* _EXERCISE_
Scan the entries for the word "link", and copy every line where it appears.

-=-=-

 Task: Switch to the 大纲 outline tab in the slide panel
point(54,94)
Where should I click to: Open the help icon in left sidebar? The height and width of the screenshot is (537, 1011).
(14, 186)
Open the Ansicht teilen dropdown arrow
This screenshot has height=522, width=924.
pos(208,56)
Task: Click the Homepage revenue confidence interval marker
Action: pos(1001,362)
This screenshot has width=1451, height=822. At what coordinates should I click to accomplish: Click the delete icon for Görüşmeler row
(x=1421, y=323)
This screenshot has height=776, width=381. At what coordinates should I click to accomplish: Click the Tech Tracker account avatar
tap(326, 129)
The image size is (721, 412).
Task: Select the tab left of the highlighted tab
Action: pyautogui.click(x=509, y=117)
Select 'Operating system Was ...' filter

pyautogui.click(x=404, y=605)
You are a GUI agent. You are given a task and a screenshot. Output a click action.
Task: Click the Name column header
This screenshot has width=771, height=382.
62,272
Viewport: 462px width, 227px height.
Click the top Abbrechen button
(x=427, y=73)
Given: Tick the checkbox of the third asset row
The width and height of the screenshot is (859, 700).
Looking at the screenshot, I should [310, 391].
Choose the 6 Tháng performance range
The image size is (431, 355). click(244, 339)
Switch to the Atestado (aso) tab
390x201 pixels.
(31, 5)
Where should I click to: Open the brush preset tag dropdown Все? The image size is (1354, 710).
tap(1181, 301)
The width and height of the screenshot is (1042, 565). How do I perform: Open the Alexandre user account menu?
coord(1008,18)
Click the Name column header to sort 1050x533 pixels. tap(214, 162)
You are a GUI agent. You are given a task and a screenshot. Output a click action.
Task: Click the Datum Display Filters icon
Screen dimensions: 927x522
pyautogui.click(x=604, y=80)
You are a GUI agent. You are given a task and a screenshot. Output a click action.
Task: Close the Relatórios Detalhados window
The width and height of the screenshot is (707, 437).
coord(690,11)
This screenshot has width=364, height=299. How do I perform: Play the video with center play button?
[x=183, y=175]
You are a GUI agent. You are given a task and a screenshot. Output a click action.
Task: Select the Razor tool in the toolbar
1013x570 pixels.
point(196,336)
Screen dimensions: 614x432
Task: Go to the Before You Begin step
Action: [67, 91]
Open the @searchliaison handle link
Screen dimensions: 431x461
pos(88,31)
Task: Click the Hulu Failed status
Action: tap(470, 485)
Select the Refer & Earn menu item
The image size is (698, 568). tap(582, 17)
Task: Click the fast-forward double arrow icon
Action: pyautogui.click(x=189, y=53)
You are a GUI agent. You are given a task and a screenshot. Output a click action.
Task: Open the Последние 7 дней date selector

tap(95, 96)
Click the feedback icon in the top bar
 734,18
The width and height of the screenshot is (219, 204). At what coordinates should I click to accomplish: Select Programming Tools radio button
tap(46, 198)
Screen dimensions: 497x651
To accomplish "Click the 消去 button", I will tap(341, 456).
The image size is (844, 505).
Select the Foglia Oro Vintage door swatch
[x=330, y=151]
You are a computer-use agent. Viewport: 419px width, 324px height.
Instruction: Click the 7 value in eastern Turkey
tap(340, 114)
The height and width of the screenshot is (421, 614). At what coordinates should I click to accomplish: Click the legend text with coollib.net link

-=-=-

* _ANSWER TO THIS EXERCISE_
Open the @searchliaison handle link
The height and width of the screenshot is (421, 614). At what coordinates should I click to accomplish: Click the legend text with coollib.net link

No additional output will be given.